Occorre dunque che la sentenza sia cassata in relazione ai due motivi accolti, con rinvio ad altra sezione della commissione tributaria regionale del Lazio la quale - stabilita la legittimazione passiva del concessionario per tutti i motivi di opposizione dedotti - dovrà prendere in esame la documentazione concernente l'avvenuta notificazione degli atti prodromici in oggetto (limitatamente a quelli portatori di un credito di natura tributaria), e verificare l'effettivo perfezionamento della notificazione ex articolo 140 cod. proc. civ., in base al carattere assoluto o relativo della irreperibilità del D.M., oltre che alle ricerche fatte in proposito.

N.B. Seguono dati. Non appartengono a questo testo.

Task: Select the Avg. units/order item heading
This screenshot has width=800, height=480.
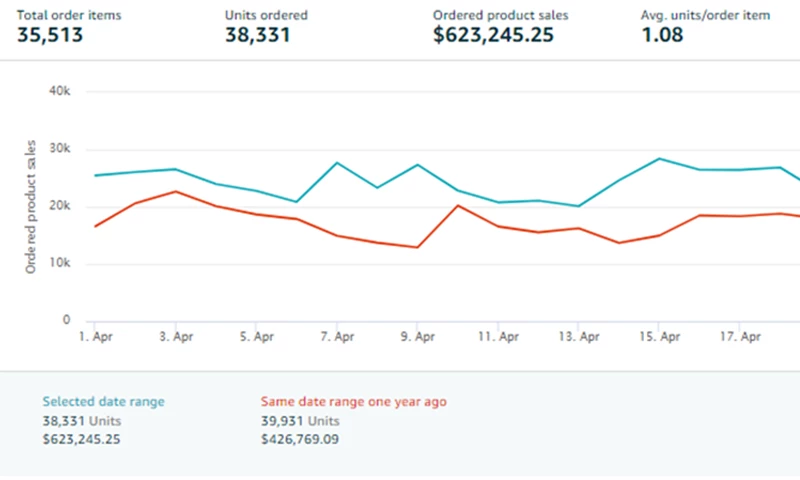Action: [703, 15]
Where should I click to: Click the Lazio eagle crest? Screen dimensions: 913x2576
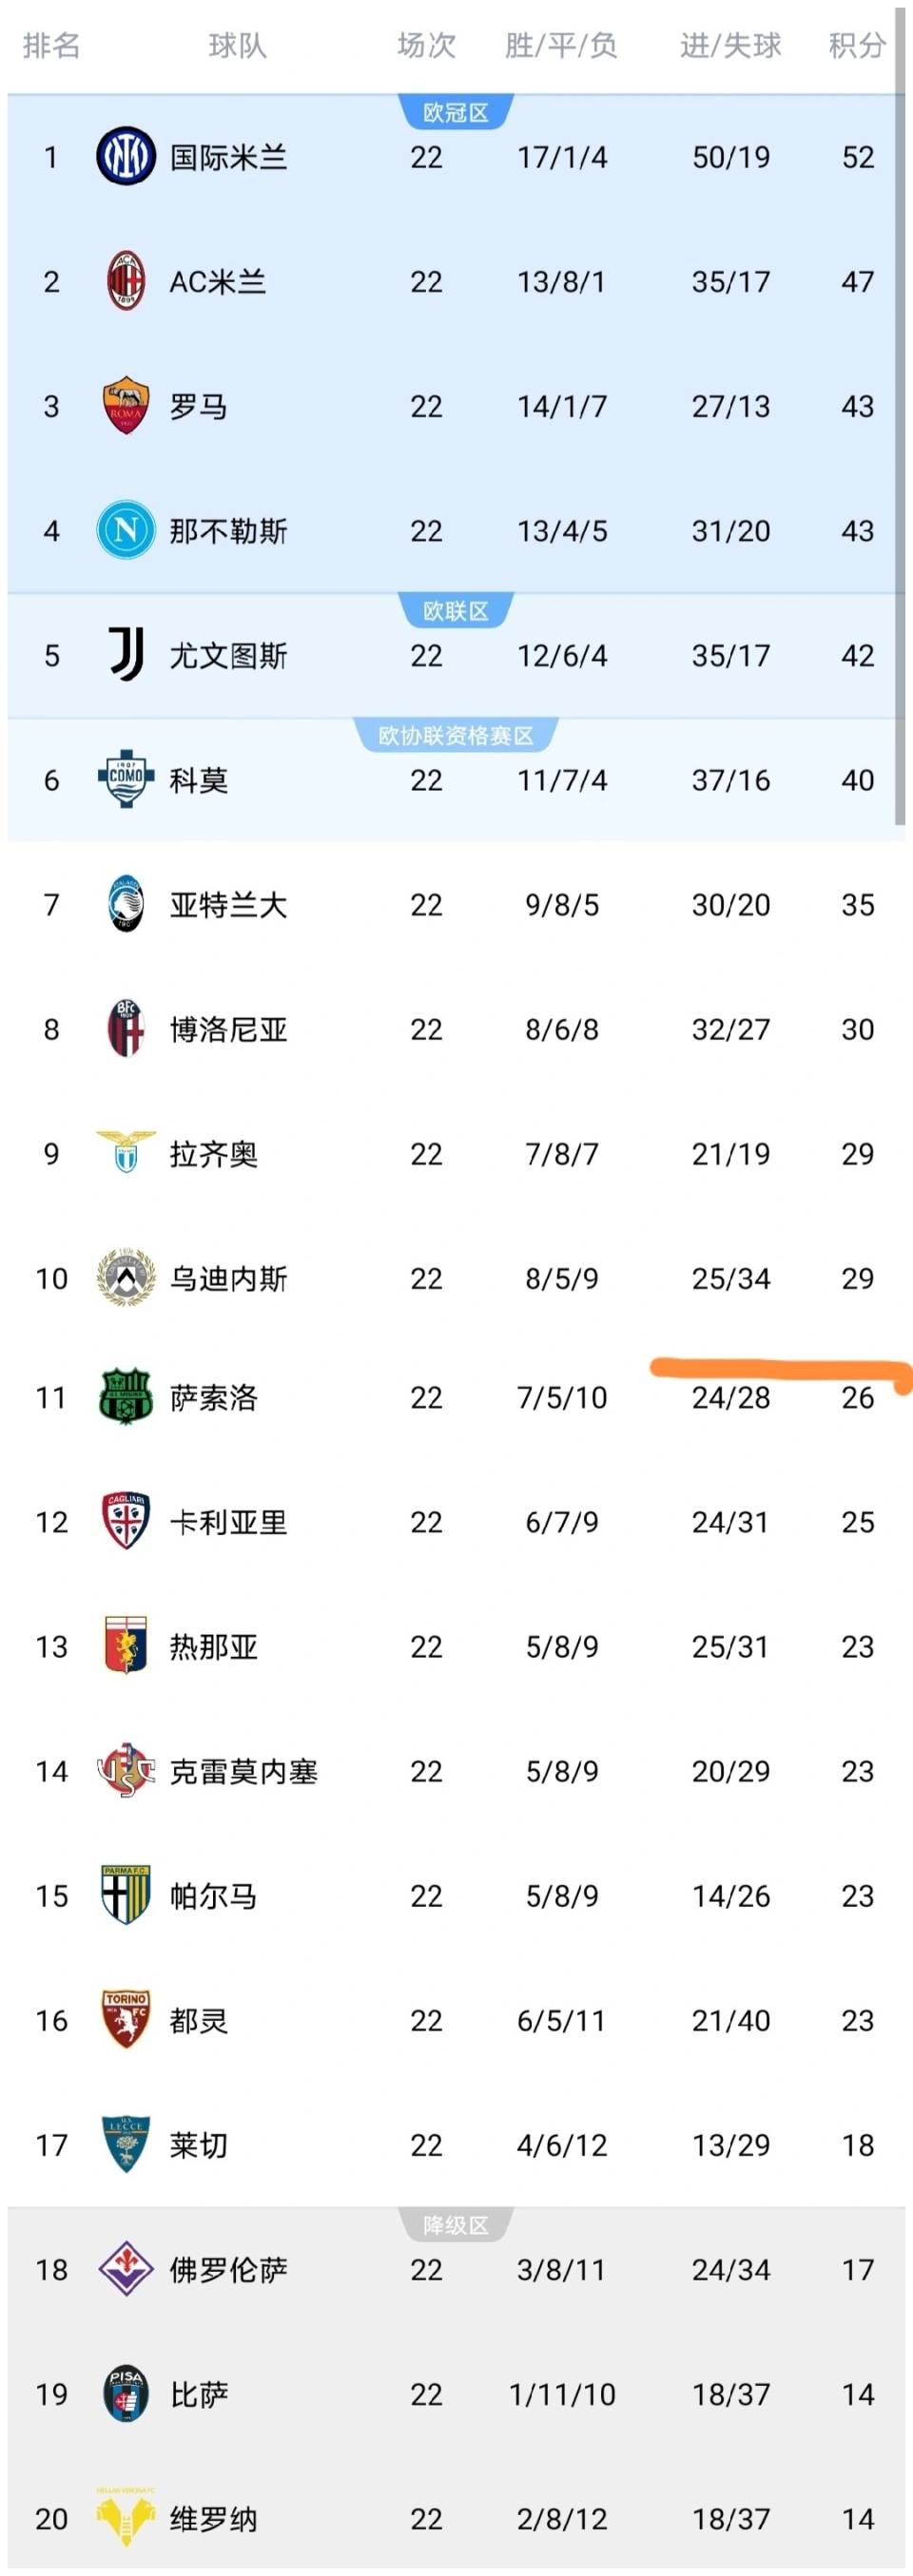pos(126,1152)
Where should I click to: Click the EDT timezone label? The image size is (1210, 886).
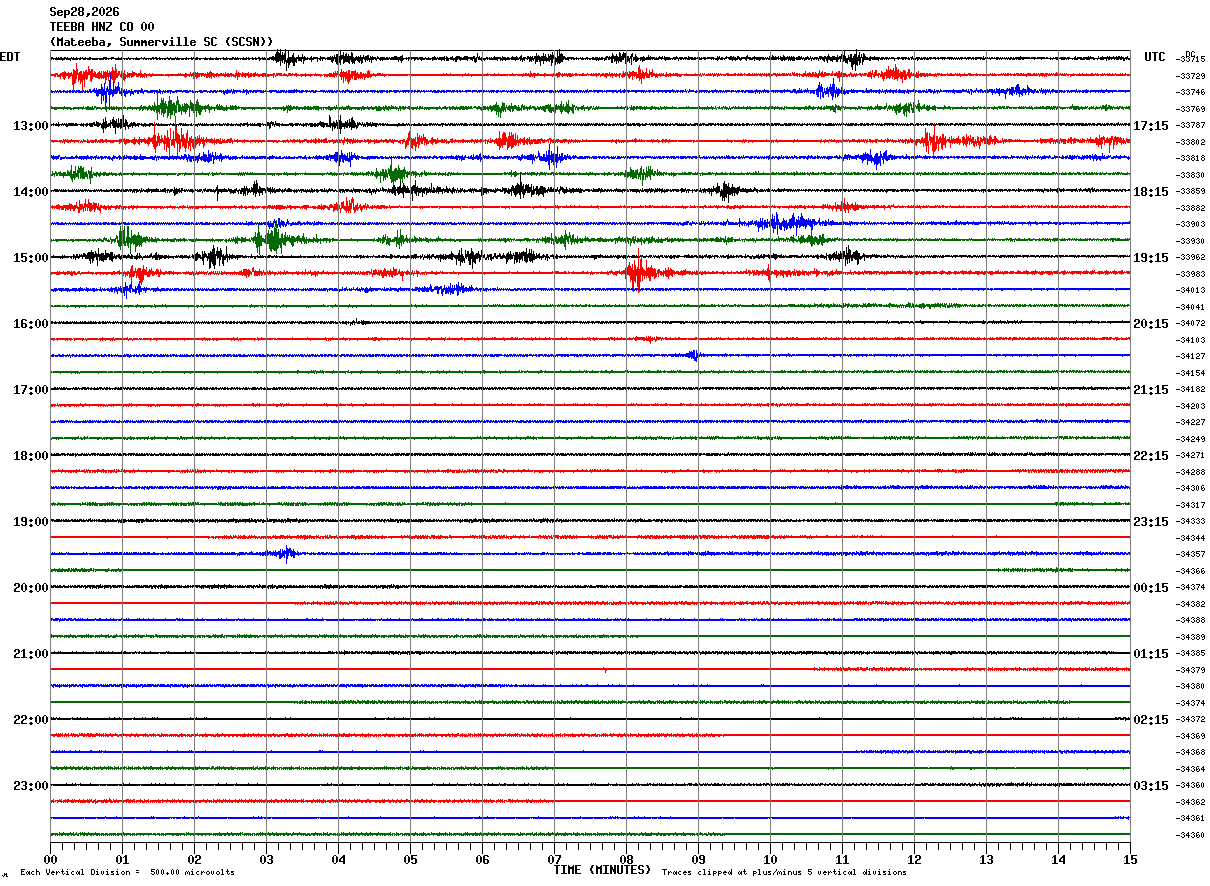pos(10,57)
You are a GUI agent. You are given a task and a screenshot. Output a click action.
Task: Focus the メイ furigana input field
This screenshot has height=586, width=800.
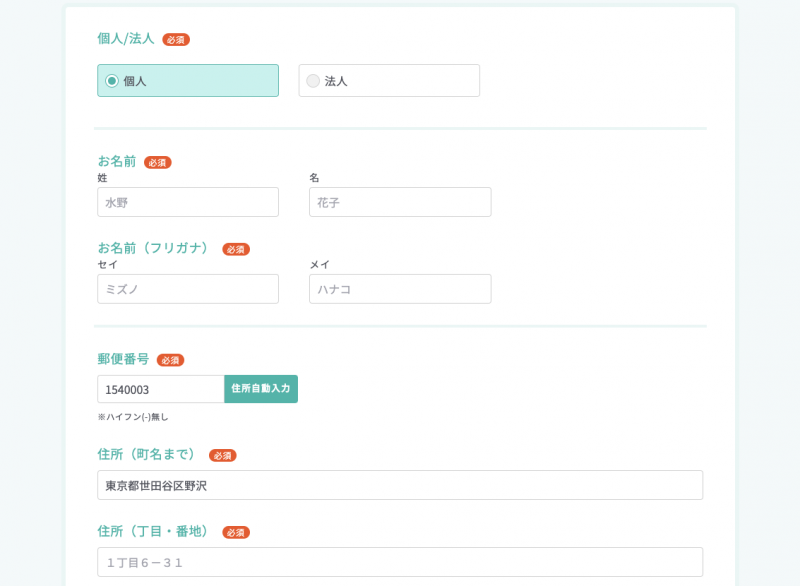coord(400,289)
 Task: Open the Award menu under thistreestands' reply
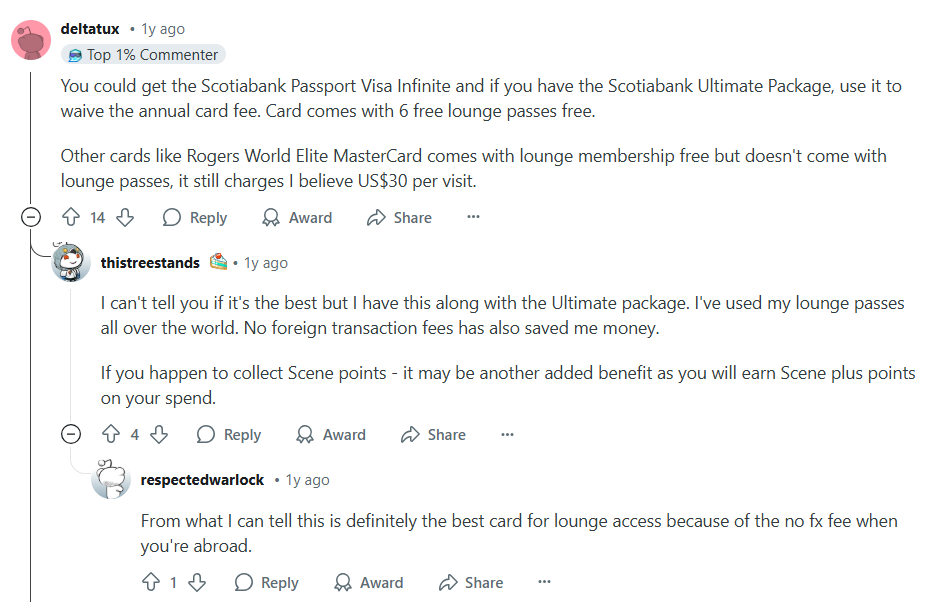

In ciò attenendosi al principio di diritto secondo cui: illegittima la notificazione degli avvisi e degli atti tributari impositivi (nella specie, cartella di pagamento) effettuata ai sensi dell'art. 60, primo comma, lett. e) del d.P.R. 29 settembre 1973, n. 600, laddove il messo notificatore abbia attestato la sola irreperibilità del destinatario nel comune ove è situato il domicilio fiscale del contribuente, senza ulteriore indicazione delle ricerche compiute per verificare che il trasferimento non sia un mero mutamento di indirizzo all'interno dello stesso comune, dovendosi procedere secondo le modalità di cui all'art. 140 cod. proc. civ. quando non risulti un'irreperibilità assoluta del notificato all'indirizzo conosciuto, la cui attestazione non può essere fornita dalla parte nel corso del giudizio" (Cass. Ordinanza n. 24260/14, ed altre in quest'ultima richiamate).

 

P.Q.M.

 

- Accoglie il primo ed il secondo motivo di ricorso, respinto il terzo;

- cassa, in relazione ai motivi accolti, la sentenza impugnata e rinvia, anche per le spese, ad altra sezione della commissione tributaria regionale del Lazio.